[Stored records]
-*-*-

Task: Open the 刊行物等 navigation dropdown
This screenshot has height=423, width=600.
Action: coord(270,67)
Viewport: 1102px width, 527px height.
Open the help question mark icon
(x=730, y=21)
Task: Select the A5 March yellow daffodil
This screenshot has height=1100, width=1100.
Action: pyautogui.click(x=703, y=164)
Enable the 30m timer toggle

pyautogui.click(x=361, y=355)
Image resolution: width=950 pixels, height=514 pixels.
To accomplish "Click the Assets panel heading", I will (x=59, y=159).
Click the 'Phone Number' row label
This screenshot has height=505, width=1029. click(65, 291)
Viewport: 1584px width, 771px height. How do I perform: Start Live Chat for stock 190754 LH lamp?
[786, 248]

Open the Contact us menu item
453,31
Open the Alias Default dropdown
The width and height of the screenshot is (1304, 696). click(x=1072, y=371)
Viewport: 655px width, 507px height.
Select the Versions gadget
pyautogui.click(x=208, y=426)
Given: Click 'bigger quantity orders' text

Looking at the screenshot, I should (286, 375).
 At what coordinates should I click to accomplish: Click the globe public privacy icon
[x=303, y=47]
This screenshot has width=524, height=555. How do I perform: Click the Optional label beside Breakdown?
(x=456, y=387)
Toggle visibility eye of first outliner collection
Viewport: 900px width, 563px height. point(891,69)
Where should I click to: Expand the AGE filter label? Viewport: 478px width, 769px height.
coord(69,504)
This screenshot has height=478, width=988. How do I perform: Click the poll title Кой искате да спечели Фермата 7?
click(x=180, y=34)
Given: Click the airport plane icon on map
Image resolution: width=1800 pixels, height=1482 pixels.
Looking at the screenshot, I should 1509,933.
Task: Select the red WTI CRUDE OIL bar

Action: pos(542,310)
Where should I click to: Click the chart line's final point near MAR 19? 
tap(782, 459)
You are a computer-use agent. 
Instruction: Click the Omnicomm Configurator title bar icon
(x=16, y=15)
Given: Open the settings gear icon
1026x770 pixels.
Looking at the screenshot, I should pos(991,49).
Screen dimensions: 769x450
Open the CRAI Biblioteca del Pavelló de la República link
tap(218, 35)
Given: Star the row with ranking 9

-*-*-

> **Exercise requirements**
Write out exactly the lines that begin at the one containing "Viewport: 1102px width, 527px height." and continue through the last line of the data, and only those.

> **Task answer**
Viewport: 1102px width, 527px height.
Open the help question mark icon
(x=730, y=21)
Task: Select the A5 March yellow daffodil
This screenshot has height=1100, width=1100.
Action: pyautogui.click(x=703, y=164)
Enable the 30m timer toggle

pyautogui.click(x=361, y=355)
Image resolution: width=950 pixels, height=514 pixels.
To accomplish "Click the Assets panel heading", I will (x=59, y=159).
Click the 'Phone Number' row label
This screenshot has height=505, width=1029. click(65, 291)
Viewport: 1584px width, 771px height. How do I perform: Start Live Chat for stock 190754 LH lamp?
[786, 248]

Open the Contact us menu item
453,31
Open the Alias Default dropdown
The width and height of the screenshot is (1304, 696). click(x=1072, y=371)
Viewport: 655px width, 507px height.
Select the Versions gadget
pyautogui.click(x=208, y=426)
Given: Click 'bigger quantity orders' text

Looking at the screenshot, I should (286, 375).
 At what coordinates should I click to accomplish: Click the globe public privacy icon
[x=303, y=47]
This screenshot has width=524, height=555. How do I perform: Click the Optional label beside Breakdown?
(x=456, y=387)
Toggle visibility eye of first outliner collection
Viewport: 900px width, 563px height. point(891,69)
Where should I click to: Expand the AGE filter label? Viewport: 478px width, 769px height.
coord(69,504)
This screenshot has height=478, width=988. How do I perform: Click the poll title Кой искате да спечели Фермата 7?
click(x=180, y=34)
Given: Click the airport plane icon on map
Image resolution: width=1800 pixels, height=1482 pixels.
Looking at the screenshot, I should 1509,933.
Task: Select the red WTI CRUDE OIL bar

Action: pos(542,310)
Where should I click to: Click the chart line's final point near MAR 19? 
tap(782, 459)
You are a computer-use agent. 
Instruction: Click the Omnicomm Configurator title bar icon
(x=16, y=15)
Given: Open the settings gear icon
1026x770 pixels.
Looking at the screenshot, I should pos(991,49).
Screen dimensions: 769x450
Open the CRAI Biblioteca del Pavelló de la República link
tap(218, 35)
Given: Star the row with ranking 9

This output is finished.